Copyright ©1995 by NeXT Computer, Inc.  All Rights Reserved.

IXAttributeReader



Inherits From: Object
Declared In: indexing/IXAttributeReader.h



Class Description

An IXAttributeReader breaks a stream of text into lexemes, emitting a format suitable for consumption by an IXAttributeParser. Lexemes are the lexical components of the text, and are usually words, though they may be phrases, numbers, formulas, or even binary encoded graphics or sound bites.

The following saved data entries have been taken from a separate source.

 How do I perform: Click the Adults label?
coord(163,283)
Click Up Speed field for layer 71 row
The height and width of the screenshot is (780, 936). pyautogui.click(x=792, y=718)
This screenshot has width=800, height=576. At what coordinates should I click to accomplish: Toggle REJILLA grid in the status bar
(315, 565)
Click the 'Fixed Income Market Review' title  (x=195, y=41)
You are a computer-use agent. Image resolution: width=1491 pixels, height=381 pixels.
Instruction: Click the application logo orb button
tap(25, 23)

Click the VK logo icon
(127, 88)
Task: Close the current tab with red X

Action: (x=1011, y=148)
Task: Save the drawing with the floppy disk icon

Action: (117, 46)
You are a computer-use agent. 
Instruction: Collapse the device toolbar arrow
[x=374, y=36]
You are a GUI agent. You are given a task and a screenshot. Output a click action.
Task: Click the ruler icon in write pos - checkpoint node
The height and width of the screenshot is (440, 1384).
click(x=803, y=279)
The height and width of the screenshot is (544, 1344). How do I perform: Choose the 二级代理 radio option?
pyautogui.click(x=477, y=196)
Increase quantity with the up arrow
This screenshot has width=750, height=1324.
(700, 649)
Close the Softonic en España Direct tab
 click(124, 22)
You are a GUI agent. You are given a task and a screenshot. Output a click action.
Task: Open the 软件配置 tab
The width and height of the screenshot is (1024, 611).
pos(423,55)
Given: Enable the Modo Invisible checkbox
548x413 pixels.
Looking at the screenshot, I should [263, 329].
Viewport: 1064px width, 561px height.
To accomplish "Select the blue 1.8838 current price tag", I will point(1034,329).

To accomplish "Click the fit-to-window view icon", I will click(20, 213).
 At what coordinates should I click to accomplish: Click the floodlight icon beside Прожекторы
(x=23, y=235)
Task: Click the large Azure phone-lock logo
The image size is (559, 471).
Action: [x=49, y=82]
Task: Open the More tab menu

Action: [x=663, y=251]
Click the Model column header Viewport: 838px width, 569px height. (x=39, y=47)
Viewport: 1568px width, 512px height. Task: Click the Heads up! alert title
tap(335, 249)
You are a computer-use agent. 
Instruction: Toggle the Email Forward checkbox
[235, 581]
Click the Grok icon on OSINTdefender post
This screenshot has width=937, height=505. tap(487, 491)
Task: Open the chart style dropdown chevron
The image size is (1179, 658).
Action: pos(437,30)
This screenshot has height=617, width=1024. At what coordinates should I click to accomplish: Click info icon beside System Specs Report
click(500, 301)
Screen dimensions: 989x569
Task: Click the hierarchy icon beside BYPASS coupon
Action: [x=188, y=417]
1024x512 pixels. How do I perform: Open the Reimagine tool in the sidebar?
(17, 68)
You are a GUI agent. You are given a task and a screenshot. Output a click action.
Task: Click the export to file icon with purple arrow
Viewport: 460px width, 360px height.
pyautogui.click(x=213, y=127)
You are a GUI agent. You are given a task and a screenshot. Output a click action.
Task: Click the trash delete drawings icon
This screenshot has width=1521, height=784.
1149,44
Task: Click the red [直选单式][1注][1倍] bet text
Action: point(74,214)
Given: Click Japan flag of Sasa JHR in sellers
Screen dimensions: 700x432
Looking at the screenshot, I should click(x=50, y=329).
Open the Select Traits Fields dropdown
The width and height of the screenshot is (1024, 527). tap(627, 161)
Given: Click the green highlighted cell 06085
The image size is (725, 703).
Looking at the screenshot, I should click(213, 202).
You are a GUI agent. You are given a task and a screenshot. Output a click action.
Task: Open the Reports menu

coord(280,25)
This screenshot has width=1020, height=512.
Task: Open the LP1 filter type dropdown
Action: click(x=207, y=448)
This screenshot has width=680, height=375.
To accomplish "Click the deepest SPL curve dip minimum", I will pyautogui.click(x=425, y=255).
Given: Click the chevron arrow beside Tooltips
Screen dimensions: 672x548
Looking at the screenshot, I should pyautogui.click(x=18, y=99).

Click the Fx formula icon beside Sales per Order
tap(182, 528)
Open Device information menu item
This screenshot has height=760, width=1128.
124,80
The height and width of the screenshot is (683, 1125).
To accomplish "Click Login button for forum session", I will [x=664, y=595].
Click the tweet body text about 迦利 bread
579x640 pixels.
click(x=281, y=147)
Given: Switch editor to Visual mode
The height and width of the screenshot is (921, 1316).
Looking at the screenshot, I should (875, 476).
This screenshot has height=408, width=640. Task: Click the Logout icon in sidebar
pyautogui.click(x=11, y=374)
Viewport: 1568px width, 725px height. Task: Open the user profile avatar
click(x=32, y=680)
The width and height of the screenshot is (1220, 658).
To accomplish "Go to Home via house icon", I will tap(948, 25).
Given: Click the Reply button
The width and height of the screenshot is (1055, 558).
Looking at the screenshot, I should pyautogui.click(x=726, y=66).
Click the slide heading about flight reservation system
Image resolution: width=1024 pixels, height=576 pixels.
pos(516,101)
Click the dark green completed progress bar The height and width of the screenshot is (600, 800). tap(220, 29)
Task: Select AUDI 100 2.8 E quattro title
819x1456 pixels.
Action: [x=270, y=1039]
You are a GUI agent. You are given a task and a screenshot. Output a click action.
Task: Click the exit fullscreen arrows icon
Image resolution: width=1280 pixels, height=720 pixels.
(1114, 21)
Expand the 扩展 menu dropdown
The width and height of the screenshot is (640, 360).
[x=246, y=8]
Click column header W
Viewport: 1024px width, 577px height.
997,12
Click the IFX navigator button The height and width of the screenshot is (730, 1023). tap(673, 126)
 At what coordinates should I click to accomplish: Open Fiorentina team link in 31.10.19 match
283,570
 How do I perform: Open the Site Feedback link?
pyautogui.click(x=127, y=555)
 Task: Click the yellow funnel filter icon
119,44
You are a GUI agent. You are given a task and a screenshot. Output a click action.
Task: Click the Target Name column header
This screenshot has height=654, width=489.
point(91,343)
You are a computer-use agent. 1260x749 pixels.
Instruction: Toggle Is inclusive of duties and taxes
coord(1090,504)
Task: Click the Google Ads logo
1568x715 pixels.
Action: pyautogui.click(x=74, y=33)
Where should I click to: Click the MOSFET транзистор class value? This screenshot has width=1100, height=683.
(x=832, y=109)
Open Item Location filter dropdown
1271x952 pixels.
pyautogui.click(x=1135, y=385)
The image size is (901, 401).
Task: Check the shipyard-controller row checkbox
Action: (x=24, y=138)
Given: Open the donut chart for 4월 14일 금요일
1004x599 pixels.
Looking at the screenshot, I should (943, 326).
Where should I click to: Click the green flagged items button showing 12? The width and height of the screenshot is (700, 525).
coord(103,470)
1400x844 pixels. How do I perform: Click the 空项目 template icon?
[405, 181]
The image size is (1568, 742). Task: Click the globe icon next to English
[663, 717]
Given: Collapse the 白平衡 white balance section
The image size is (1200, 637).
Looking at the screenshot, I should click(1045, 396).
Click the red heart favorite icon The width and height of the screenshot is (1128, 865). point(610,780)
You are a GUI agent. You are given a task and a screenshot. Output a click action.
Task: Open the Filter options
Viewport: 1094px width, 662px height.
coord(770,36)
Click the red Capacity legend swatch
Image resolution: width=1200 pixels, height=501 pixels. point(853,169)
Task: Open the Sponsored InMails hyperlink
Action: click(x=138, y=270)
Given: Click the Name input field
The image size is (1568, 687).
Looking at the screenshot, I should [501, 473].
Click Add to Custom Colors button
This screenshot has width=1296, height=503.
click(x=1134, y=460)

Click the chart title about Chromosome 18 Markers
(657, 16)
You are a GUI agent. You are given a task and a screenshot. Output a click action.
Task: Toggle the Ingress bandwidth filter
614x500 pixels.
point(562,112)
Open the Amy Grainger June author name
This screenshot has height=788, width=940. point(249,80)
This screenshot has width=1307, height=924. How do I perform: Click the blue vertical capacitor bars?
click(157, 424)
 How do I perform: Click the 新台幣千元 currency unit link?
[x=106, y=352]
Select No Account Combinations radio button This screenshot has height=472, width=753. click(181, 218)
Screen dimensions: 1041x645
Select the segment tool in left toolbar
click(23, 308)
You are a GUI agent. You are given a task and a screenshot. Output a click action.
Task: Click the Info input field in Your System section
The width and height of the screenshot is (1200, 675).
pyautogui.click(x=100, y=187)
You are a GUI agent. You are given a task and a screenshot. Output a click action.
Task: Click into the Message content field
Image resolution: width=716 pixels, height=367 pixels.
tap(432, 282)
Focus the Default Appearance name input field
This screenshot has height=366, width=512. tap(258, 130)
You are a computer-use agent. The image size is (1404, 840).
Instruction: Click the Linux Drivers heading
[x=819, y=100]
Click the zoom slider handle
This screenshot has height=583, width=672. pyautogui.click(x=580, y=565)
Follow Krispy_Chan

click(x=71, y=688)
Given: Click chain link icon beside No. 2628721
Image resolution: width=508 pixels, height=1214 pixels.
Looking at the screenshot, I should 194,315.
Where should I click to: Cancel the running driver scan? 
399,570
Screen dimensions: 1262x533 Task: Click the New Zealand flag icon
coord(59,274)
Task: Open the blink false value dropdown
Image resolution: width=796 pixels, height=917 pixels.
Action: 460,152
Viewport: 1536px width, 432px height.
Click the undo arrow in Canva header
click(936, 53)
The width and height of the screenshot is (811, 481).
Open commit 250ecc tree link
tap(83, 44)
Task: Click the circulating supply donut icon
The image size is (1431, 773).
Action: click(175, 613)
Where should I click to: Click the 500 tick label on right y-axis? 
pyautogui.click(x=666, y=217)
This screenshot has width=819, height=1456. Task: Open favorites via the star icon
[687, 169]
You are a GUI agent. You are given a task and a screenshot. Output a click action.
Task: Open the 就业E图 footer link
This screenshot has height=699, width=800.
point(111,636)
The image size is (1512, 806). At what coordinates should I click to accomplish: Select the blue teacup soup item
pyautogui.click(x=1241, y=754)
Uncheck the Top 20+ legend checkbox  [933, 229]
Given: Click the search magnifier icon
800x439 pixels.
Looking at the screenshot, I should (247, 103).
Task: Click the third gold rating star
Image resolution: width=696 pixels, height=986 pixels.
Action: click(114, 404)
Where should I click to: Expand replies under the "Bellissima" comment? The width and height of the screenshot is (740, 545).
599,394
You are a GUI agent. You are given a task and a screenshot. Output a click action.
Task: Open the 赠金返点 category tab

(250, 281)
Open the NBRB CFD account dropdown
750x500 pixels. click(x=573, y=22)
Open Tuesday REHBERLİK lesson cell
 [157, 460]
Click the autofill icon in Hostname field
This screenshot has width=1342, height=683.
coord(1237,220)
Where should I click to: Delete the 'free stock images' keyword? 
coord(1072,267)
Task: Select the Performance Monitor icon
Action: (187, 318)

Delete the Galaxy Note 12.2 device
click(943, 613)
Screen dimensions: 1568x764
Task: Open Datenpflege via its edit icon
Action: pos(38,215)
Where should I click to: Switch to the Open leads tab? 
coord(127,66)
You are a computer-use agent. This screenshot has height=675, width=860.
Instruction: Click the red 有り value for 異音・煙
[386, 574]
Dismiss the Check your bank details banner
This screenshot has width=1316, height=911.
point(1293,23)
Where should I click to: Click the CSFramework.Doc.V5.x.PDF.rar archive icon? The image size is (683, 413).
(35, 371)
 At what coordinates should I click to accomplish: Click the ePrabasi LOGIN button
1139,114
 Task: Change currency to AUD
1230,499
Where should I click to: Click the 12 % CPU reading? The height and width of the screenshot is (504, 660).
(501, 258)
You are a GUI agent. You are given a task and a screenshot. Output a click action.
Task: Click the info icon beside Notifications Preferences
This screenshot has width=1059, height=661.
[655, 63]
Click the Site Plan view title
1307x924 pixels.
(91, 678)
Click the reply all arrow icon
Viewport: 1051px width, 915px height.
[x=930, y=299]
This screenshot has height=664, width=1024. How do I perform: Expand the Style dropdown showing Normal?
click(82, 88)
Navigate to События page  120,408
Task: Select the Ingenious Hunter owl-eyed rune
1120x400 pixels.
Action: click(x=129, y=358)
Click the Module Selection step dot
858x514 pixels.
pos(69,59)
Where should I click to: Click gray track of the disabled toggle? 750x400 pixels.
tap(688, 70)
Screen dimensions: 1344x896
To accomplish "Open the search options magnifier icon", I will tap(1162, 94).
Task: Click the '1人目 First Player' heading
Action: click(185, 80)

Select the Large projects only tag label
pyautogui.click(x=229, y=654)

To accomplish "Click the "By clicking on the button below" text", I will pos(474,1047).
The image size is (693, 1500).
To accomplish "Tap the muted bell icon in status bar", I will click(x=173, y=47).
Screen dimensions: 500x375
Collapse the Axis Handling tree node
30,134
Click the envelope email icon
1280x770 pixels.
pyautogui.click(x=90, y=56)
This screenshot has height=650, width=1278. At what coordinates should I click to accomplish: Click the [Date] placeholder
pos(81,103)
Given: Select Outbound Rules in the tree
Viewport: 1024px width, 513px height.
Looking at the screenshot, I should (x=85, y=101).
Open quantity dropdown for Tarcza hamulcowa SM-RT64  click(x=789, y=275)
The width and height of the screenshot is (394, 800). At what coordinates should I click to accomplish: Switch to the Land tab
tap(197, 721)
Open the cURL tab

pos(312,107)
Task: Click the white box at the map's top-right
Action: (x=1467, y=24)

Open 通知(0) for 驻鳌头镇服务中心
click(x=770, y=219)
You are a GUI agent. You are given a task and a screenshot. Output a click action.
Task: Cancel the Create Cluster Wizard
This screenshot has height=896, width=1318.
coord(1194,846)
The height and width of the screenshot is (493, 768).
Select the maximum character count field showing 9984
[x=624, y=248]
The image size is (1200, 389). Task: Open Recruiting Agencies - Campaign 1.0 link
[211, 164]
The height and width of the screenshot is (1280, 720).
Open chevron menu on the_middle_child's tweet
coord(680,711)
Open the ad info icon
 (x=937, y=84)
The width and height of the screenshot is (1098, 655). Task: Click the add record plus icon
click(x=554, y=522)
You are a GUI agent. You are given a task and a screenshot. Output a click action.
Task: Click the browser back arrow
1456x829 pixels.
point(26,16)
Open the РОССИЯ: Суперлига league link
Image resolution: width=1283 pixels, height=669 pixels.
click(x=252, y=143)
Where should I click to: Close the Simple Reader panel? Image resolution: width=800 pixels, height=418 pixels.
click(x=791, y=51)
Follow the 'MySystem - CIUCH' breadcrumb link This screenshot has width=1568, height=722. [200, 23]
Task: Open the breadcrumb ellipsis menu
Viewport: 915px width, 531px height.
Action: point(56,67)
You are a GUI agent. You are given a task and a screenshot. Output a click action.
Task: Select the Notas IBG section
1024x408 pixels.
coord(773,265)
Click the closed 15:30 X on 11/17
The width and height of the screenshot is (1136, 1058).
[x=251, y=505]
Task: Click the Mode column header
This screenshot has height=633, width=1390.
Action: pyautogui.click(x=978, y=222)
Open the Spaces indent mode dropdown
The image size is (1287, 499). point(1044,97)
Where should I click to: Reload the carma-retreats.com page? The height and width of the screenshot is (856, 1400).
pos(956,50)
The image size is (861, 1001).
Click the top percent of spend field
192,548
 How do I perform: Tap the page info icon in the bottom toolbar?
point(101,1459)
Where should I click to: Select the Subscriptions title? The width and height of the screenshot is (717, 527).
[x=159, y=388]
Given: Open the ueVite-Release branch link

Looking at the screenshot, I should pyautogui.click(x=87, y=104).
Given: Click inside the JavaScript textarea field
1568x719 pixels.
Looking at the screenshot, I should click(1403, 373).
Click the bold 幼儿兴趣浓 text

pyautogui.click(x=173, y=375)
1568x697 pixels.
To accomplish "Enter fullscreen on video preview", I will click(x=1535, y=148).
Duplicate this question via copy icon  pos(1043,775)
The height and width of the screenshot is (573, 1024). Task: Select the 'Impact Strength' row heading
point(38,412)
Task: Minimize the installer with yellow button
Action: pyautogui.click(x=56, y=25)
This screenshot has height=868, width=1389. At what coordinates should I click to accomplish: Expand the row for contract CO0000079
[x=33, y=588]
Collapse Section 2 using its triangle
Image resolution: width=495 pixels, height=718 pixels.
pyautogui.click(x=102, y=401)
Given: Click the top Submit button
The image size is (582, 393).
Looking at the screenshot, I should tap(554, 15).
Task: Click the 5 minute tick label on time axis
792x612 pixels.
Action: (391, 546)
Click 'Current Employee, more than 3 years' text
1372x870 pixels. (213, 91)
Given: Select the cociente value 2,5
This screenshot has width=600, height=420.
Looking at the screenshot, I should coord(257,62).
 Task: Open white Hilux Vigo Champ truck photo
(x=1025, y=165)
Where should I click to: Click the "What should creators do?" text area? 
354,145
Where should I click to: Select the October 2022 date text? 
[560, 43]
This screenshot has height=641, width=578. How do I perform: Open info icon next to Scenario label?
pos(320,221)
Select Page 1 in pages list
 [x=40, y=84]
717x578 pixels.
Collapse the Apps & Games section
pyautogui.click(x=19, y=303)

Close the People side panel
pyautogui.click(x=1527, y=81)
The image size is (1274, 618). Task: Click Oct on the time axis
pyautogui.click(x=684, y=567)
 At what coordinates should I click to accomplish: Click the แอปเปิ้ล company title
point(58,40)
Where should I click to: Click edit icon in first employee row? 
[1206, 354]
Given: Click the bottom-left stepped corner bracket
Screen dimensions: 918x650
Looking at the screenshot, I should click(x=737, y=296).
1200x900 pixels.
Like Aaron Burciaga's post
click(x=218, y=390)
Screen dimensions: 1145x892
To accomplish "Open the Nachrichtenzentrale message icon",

An IXAttributeReader accepts text in one of three formats:  Attribute Reader Format (ARF), RTF, or ASCII.  Processed lexemes and unrecognized text, if any, are both output in ARF.  This allows multiple attribute readers to process a single stream in series, so that different parts of the stream are handled by different readers.  For more information on ARF, see "Attribute Reader Format" in the "Other Features" section of this chapter.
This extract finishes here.